Стояли теплые деньки середины июня. Сельский пастух дед Егор сидел на пригорке покрытым густой наливающейся спелостью травой, подстелив свою телогрейку под то самое место, которым он соприкасался с природой. Он что-то увлечено читал, изредка бросая взгляд вниз, на поляну. С пригорка отчетливо просматривалась вдалеке березовая роща, неровное вспаханное поле, и речька Пронька, убегающая за поворот оврага. А внизу под пригорком, на переднем плане, хорошо была видна зеленая поляна с пасущимся на ней стадом.

- Здорово дед! – услышал он знакомый голос, раздавшийся откуда то позади него.

- А, это ты Прохор! - обернувшись к нему, сказал дед Егор, - и тебе, Здравствовать - не хворать! Как сам? Как Любаня? - спросил его дед

- Да все в порядке, я тружусь день и ночь, Люба по дому хлопочет, пироги стряпает, отвечает Прохор. - Чего ты такое читаешь дед? Интересная, небось книга, коль ты так увлекся, что даже не слышал, как я к тебе подкрался? Детектив что ль?

- Нет, – отвечает дед показывая книгу. – Вот, труд господина Ульянова-Ленина изучаю, в сарае откопал, - «Империализм, как высшая стадия капитализма» называется. Про загнивание паразитического капитализма значит. Половину не понятно, мудрено слишком, но главный смысл все же уловил.

- Да ты что дед? Никак опять коммунистической идеологией увлекся? Иль революцию какую задумал в селе устроить?

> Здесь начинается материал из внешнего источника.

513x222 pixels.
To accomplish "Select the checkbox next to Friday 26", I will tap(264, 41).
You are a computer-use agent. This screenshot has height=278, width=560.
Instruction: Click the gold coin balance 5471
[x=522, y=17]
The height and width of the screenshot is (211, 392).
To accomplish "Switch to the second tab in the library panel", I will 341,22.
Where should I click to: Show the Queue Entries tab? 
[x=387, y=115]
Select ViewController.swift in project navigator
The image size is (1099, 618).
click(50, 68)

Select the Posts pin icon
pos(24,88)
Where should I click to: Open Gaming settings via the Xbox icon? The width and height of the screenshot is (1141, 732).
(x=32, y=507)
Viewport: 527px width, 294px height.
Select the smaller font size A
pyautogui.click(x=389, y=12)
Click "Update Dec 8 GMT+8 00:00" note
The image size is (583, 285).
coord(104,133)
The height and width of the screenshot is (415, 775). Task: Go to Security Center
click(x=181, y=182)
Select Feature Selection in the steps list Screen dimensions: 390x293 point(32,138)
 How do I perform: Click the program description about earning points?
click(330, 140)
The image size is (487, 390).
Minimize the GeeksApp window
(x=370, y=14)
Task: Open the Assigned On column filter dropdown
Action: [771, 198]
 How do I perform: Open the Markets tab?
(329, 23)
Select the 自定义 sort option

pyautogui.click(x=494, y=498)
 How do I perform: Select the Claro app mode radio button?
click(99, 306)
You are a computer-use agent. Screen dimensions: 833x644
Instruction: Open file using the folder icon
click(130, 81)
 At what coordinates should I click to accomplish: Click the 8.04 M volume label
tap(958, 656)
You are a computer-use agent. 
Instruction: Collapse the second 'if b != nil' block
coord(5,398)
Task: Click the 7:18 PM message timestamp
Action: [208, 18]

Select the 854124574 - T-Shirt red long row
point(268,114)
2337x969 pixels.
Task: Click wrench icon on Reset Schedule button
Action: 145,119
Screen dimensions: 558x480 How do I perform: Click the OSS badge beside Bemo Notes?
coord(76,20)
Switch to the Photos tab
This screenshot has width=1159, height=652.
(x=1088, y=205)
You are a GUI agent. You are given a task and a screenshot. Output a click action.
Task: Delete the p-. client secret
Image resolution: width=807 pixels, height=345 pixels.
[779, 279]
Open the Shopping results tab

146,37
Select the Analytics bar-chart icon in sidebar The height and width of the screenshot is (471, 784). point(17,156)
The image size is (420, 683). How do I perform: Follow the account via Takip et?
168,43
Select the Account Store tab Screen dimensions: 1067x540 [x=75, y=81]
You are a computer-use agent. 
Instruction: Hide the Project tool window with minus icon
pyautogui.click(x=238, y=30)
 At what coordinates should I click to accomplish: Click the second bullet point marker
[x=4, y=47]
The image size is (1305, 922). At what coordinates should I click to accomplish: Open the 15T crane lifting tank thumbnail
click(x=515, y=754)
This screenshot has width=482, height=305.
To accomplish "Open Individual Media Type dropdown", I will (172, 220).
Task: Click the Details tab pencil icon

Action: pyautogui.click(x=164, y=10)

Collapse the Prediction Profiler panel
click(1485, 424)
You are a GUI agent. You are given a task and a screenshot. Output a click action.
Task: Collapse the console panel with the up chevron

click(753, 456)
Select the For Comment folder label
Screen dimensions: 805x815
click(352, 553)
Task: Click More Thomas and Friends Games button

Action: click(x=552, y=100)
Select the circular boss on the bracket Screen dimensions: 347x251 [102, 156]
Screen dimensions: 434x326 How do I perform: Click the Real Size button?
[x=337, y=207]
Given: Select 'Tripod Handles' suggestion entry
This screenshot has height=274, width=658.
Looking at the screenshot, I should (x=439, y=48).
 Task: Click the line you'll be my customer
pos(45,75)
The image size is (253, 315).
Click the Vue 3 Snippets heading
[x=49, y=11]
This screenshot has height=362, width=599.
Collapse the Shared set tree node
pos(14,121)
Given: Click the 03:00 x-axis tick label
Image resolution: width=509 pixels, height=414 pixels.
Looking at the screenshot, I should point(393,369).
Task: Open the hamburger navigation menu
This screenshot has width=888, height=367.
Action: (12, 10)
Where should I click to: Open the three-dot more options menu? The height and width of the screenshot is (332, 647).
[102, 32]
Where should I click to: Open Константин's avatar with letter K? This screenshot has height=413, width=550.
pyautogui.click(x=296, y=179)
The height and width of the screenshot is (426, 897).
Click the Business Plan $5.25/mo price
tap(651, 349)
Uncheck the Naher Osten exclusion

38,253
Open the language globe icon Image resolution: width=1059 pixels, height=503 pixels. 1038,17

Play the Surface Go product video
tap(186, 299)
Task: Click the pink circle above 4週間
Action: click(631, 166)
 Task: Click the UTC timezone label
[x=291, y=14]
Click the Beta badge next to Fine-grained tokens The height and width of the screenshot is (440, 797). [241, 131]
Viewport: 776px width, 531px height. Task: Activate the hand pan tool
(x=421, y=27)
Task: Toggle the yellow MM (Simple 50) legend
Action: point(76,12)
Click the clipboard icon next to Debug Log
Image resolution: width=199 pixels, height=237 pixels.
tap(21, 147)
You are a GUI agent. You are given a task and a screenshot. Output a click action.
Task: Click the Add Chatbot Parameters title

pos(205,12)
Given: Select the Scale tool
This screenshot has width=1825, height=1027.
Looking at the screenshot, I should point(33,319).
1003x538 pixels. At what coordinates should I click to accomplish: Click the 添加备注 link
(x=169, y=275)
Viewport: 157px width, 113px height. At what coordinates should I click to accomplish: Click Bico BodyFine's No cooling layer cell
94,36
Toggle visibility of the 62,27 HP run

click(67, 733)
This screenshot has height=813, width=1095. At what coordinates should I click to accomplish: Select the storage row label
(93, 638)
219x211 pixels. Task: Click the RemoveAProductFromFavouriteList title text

- Ну, революцию не революцию, а кое-какой общественно – экономический переворот и нам бы не помешал! – говорит дед, - а то вон до чего дошли с порядками этими. Тарифы на электричество подняли, газ подняли, квартплата снова, здорова, с этого месяца вверх поползла! Такими темпами, мы помрем на пути к светлому будущему, не доковыляем! Вот ты послушай, что пишет по этому поводу вождь мирового пролетариата: «Концентрация банковского дела и образование банковских монополий привели к превращению банков из посредников во всесильных монополистов денежного рынка».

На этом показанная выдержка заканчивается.